• _WHAT THE EXERCISE ASKS_: Switch "toolbar" to "header bar" in the material from the line with "Click the export icon in the toolbar" up to and including the line with "click(767, 62)", and give back only those lines with everything else unchanged and the pictures left out.

• _PROVIDED ENTRIES_:
──────────

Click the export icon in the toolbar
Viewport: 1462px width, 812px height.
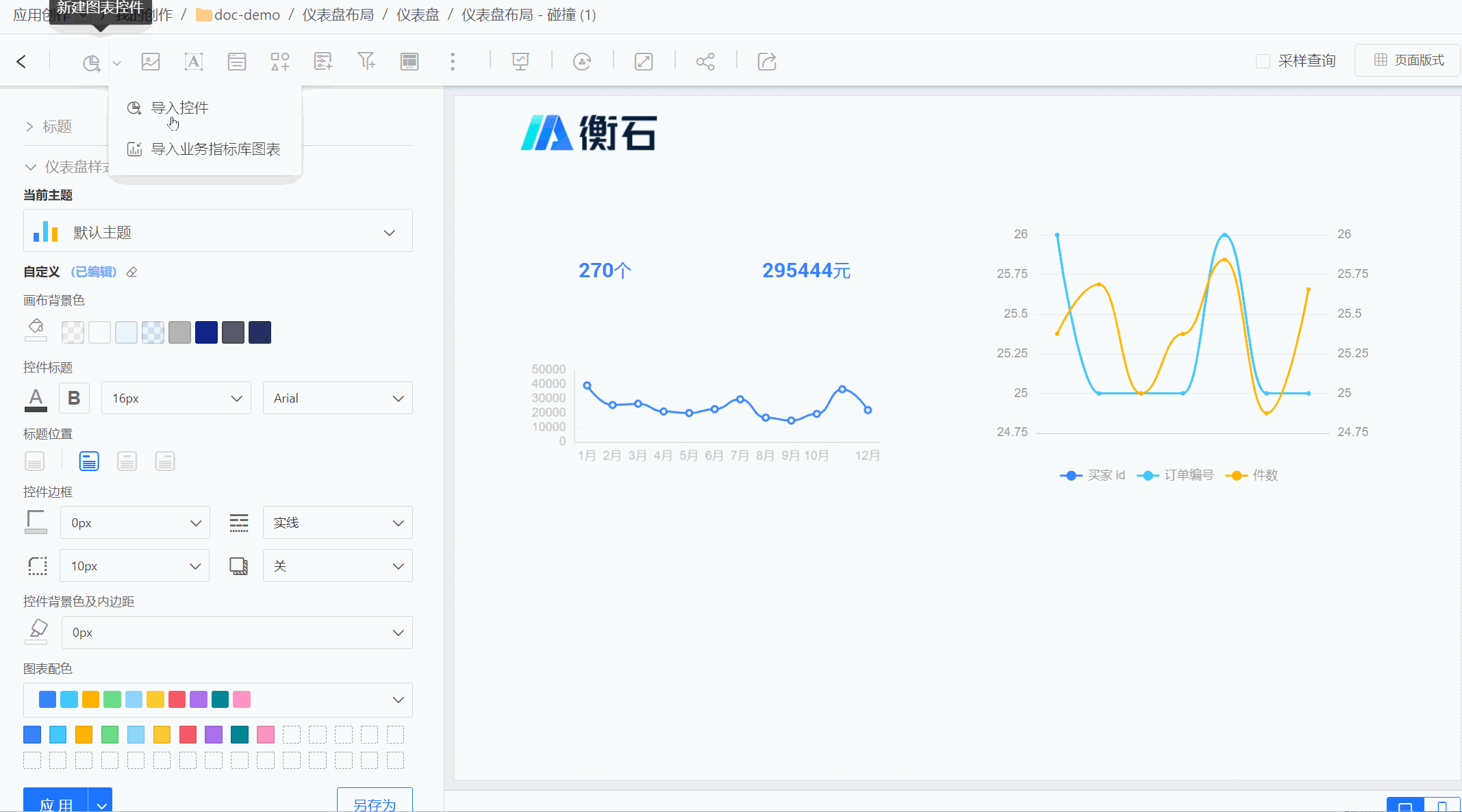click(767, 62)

──────────

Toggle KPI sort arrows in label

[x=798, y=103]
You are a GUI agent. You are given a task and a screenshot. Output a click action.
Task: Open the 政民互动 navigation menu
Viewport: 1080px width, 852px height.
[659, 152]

──────────

• _WRITTEN REPLY_:
Click the export icon in the header bar
Viewport: 1462px width, 812px height.
click(767, 62)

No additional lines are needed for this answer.